Most of the 7,500 exoplanets discovered to date have been identified through indirect methods such as radial velocity, transit photometry, and astrometry. While these techniques have been highly successful, they provide limited information about the physical and atmospheric properties of exoplanets. Direct imaging, remains constrained by the contrast limitations of current ground-based instruments like SPHERE and GPI (contrast of ~10^6 at 500 mas). As a result, only a handful of exoplanets, primarily young, massive gas giants, have been directly imaged, with those located near the snow line (< 10 AU) remaining undetectable. Future space telescopes, including the Roman Space Telescope (RST) and the Habitable Worlds Observatory (HWO), will push the boundaries of direct imaging by enabling observations closer to the snow line.
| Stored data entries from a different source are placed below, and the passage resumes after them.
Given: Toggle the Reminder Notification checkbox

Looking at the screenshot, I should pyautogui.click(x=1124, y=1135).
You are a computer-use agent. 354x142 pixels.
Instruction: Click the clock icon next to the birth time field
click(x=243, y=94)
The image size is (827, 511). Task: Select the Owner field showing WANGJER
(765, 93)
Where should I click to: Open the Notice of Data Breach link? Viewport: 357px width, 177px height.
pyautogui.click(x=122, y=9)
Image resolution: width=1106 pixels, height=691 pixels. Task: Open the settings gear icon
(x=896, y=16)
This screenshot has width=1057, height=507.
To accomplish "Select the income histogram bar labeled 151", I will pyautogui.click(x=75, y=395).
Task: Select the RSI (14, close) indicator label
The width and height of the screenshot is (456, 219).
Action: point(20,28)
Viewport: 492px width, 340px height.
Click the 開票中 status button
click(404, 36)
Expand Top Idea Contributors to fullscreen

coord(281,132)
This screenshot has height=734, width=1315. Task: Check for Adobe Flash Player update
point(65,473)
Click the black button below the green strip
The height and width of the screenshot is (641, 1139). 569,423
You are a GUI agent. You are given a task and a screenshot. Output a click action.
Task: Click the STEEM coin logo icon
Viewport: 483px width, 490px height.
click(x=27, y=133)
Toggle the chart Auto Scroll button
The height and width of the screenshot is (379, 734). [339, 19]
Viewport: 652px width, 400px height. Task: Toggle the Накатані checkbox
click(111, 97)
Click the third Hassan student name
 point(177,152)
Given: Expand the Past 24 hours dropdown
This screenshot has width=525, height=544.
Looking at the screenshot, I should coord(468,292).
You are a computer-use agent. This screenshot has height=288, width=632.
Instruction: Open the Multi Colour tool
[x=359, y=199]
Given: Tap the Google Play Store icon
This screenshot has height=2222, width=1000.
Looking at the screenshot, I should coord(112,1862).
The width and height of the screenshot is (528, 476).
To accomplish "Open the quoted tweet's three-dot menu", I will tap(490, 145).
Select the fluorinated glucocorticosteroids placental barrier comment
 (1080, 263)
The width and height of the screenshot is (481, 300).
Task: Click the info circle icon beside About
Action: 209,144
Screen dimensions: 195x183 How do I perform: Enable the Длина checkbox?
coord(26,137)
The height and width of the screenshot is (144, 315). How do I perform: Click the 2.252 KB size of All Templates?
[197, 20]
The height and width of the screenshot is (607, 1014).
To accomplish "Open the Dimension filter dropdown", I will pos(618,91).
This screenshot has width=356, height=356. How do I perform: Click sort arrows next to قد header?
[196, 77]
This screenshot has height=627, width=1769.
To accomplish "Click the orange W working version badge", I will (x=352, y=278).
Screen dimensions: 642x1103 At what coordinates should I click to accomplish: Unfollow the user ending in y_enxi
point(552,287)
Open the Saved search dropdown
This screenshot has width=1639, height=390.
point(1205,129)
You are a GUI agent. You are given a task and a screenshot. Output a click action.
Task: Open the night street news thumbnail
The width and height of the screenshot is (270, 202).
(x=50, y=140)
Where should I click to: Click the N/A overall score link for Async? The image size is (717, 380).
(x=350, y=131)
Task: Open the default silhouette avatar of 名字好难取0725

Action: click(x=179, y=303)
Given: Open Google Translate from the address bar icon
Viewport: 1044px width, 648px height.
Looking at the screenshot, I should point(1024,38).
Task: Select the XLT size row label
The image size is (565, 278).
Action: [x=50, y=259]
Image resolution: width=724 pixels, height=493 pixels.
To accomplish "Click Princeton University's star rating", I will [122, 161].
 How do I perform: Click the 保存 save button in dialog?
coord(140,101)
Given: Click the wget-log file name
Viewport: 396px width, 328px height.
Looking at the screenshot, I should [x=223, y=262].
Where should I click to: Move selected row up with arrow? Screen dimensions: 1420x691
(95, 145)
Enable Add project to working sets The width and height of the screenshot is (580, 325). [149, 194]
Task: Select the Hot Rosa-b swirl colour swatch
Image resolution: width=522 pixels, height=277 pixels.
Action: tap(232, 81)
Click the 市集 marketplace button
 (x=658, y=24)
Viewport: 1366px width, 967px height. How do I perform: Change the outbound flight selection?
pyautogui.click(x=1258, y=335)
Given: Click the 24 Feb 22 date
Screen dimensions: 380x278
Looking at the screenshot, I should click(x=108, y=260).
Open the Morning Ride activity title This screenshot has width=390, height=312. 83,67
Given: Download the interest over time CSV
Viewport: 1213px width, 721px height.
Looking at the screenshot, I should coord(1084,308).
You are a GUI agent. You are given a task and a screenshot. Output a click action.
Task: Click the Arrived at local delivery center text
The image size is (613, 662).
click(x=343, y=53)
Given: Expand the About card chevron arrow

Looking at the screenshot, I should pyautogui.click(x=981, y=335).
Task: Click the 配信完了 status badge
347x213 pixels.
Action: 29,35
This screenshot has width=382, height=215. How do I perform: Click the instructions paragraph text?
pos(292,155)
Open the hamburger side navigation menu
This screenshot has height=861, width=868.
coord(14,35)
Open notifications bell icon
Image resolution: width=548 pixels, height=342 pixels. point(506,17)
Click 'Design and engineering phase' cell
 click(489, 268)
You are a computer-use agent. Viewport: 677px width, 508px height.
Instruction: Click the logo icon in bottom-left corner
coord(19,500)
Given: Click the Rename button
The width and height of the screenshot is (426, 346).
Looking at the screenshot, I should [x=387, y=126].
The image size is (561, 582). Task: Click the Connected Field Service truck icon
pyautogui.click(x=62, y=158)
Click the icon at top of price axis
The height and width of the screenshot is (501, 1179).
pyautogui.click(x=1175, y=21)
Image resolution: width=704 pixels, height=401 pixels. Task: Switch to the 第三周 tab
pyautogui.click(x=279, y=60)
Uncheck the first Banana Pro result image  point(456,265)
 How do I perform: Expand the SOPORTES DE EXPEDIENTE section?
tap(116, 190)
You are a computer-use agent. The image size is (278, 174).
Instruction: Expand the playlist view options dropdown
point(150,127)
However, characterizing low-mass exoplanets akin to those in our solar system with RST  and HWO will require very long exposure times (> 10 hours), during which orbital motion significantly degrades the signal-to-noise ratio (S/N). 

The Keplerian-Stacker project proposes a paradigm shift in high-contrast imaging by transforming orbital motion from a challenge into an asset. Instead of relying on single-epoch detections, this approach leverages the Keplerian motion of exoplanets (Le Coroller et al. 2015, 2022, 2025; OCTOFITTER: Thompson et al. 2023) to combine multi-epoch and multi-technique observations (direct imaging, radial velocities, astrometry). By simultaneously fitting the flux and orbital parameters of planets across the entire observational dataset, these algorithms can detect exoplanets with S/N < 2 that would otherwise be lost in noise when analyzed independently. This method not only reduces the total observation time required for large surveys but also maximizes scientific return by enabling the detection and characterization (atmosphere, orbit) of fainter, previously inaccessible targets.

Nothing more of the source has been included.